When Governor JB Pritzker recently announced that state employees who work in congregate facilities would have to be vaccinated by October 4, the largest state employee union, AFSCME (or the American Federation of State, County, and Municipal Employees), released a statement chiding the governor. “We strongly oppose any effort to define them as part of the problem,” the powerful union claimed on behalf of those workers.

But Governor Pritzker also said that about 80 percent of new COVID-19 cases in those congregate facilities “have been due to infection among employees.”

“Our most vulnerable residents, such as veterans who can’t live on their own, and adults living with developmental disabilities, have no choice but to live amongst these workers,” Pritzker said. “It’s a breach of safety, it’s fundamentally wrong, and, in Illinois, it’s going to stop.”

Aside from the danger posed to residents or inmates, outbreaks can also result in potentially exposed unvaccinated workers getting very sick or worse; or being sent home for several days to make sure they haven’t contracted the virus. Most every state facility is under-staffed, so outbreaks have the potential to crush the system, particularly with the highly-virulent delta variant spreading like wildfire.
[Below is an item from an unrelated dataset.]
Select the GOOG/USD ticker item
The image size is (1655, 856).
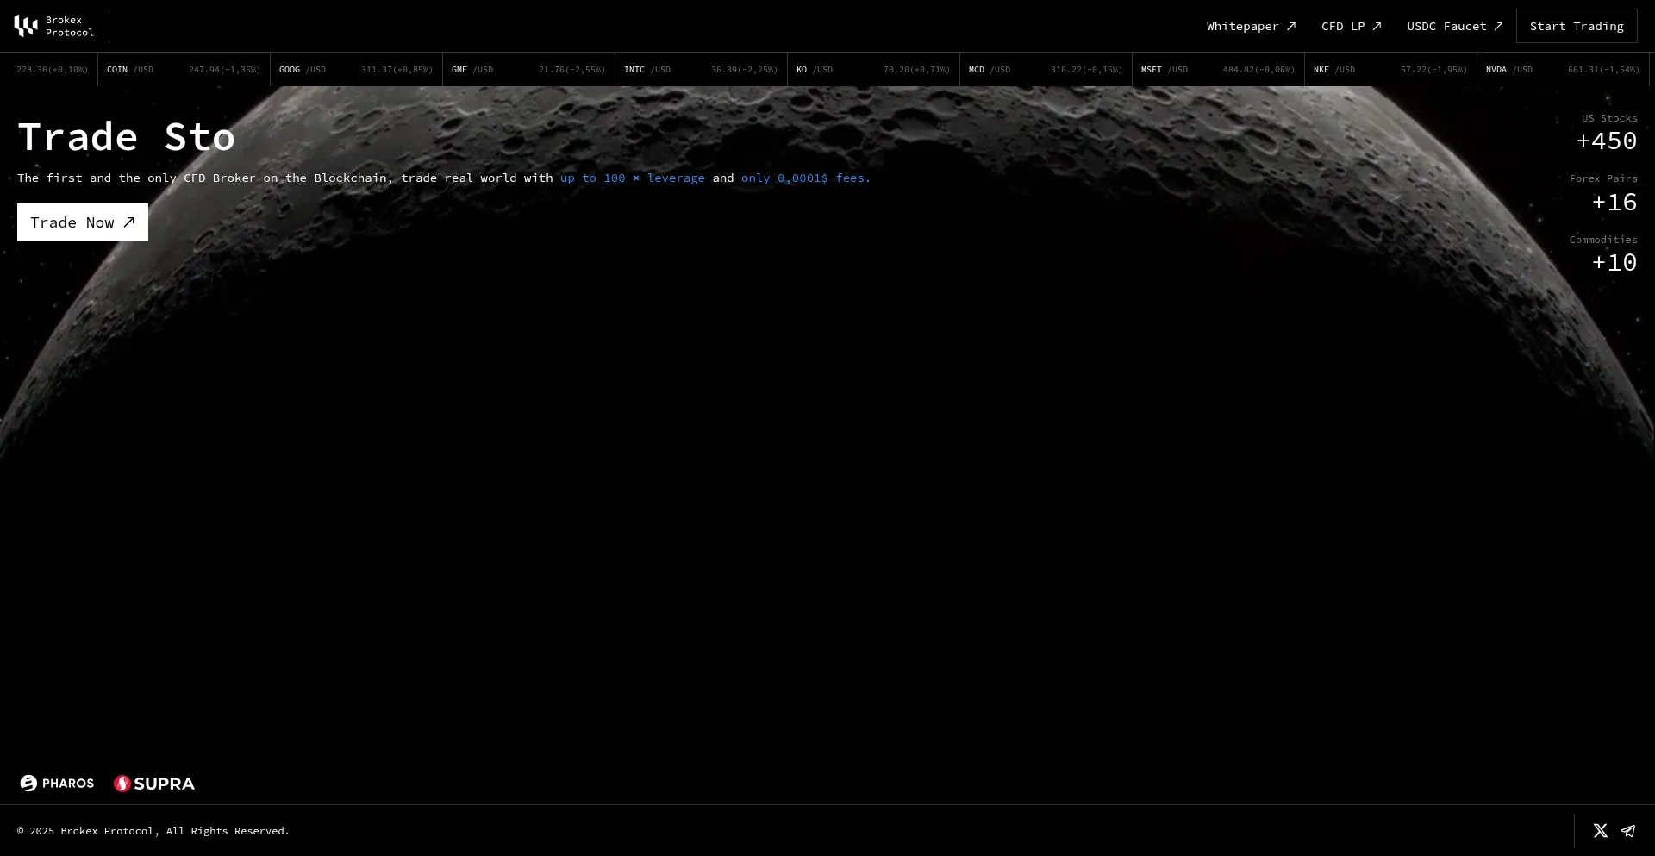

By far, the least vaccinated state agency is the Illinois Department of Corrections, which is infamous for being chronically under-staffed for decades.

Of IDOC’s 34 facilities, only seven had a staff vaccination rate above 50 percent by late July, which is still too low.

Two IDOC facilities had staff vaccination-rates in the single digits: an abysmal seven percent at Lawrence Correctional Center and nine percent at Vienna Correctional Center. Vandalia CC was not much better at a mere ten percent. Pontiac CC was at fourteen percent, Robinson CC was at eighteen percent and Graham CC and its reception and classification center were at 21 percent, as was Shawnee CC. Six prisons had staff vax-rates in the twenties, ten in the thirties, five the forties, three were in the fifties, and just four were in the sixties.

Taken as a whole, 44 percent of IDOC staff were fully vaccinated at that point in time. Just 45 percent of the state’s Development Center staff at the Department of Human Services are vaccinated. At the Department of Veterans’ Affairs, 64 percent of veterans’ home employees are vaccinated, but just 50 percent at the Anna Home are vaxed and 58 percent are vaxed at the Manteno facility.

By comparison, as of August 5, 61 percent of all Illinois adults were fully vaccinated.

“The government has resorted to 'vaccine shaming' its public safety employees rather than convincing them that getting an immunization is the best course of action,” said Terry Trueblood, president of the Fraternal Order of Police Illinois Secretary of State Lodge 95, after Secretary of State Jesse White announced that employees must either be vaccinated or tested every two weeks.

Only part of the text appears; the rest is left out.